WHAT YOU NEED TO DO: Extract the stretch of lines that starts at the line with "Instruction: Click the Follow aircraft icon" and ends at the last line of the data below. Give it exactly, without pictures.

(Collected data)
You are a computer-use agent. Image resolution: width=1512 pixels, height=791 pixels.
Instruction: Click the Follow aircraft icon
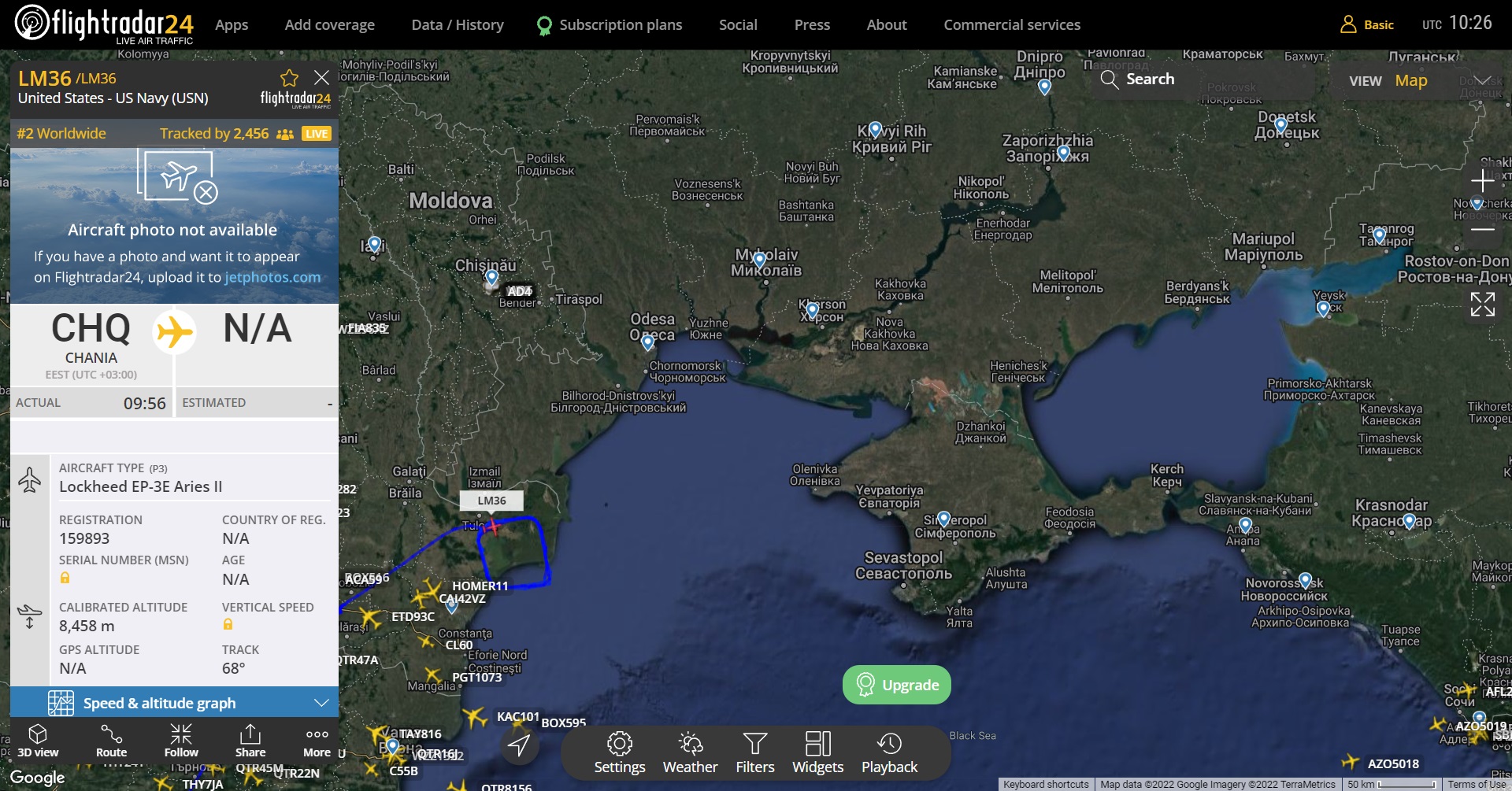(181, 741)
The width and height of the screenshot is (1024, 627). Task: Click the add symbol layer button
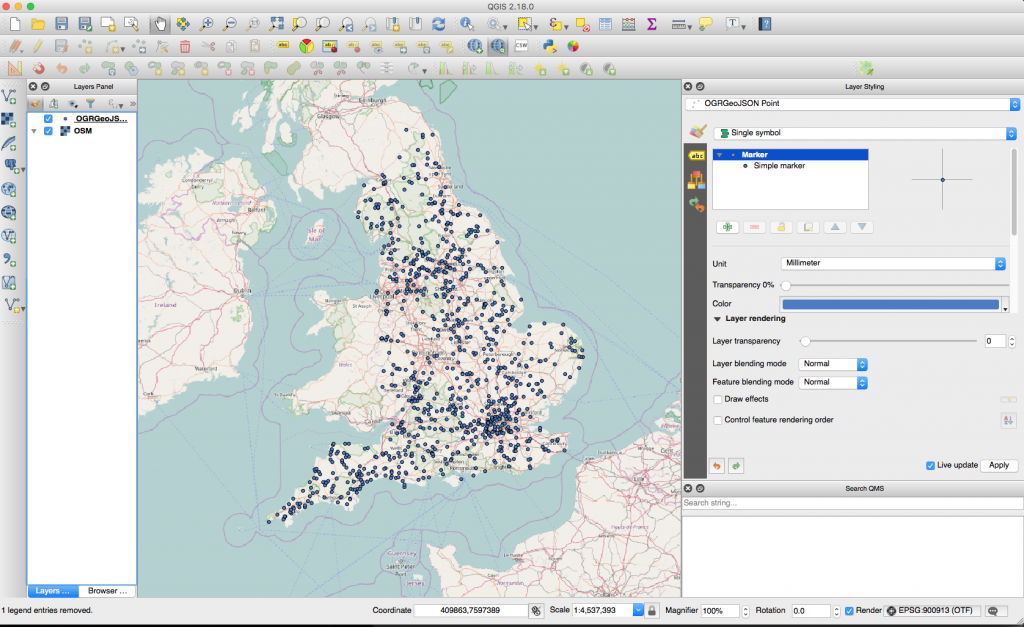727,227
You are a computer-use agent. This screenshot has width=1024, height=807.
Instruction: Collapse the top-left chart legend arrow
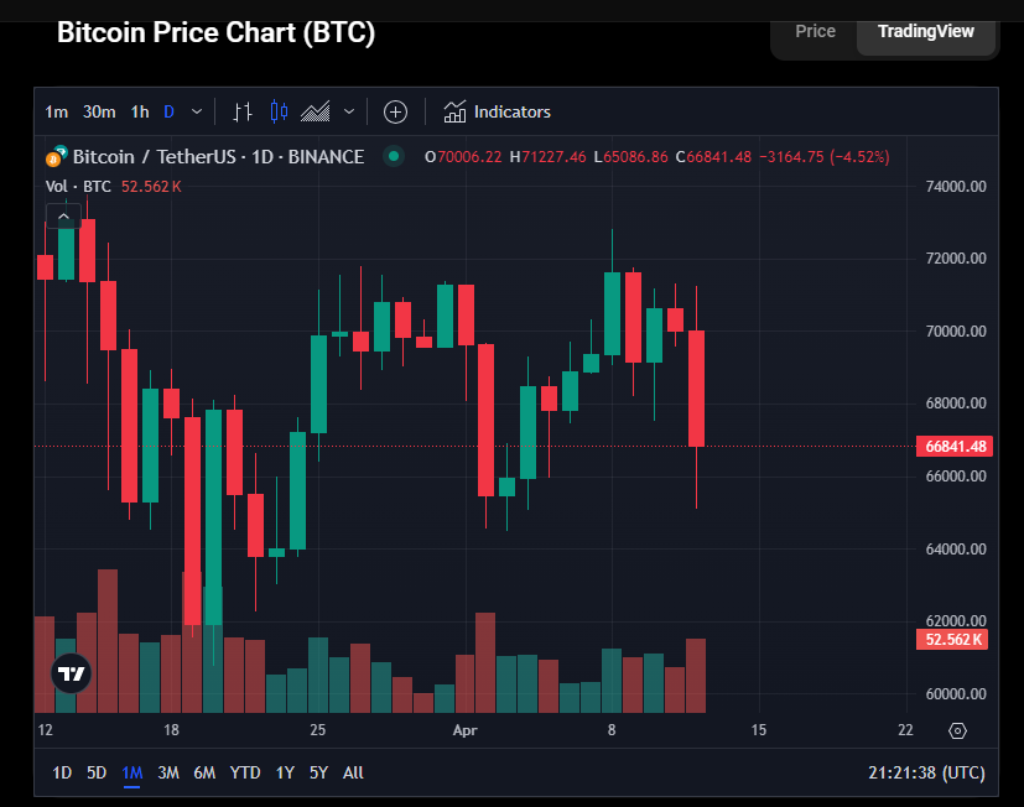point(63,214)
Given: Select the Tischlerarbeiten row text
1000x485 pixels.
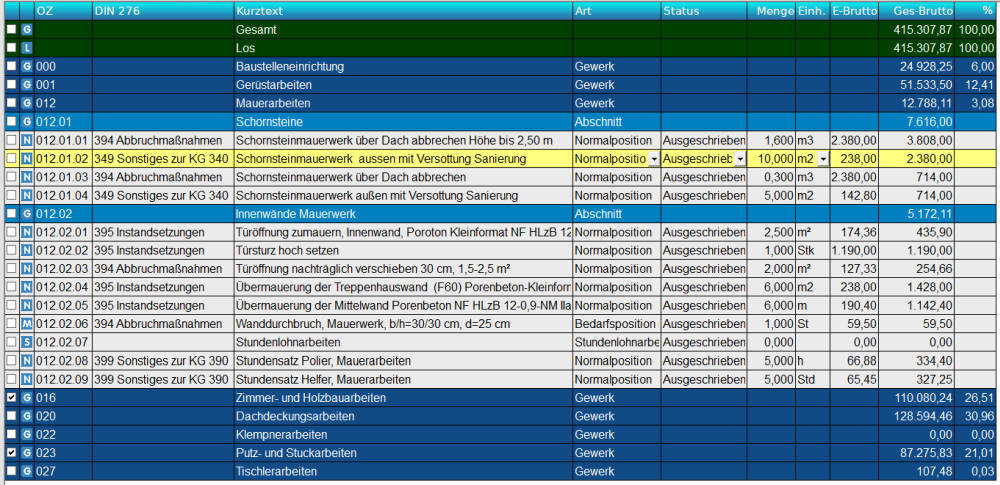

RESULT:
Instruction: Click the Follow aircraft icon
(181, 741)
The width and height of the screenshot is (1024, 627). Task: Click the add symbol layer button
727,227
You are a computer-use agent. This screenshot has width=1024, height=807.
Instruction: Collapse the top-left chart legend arrow
point(63,214)
Given: Select the Tischlerarbeiten row text
1000x485 pixels.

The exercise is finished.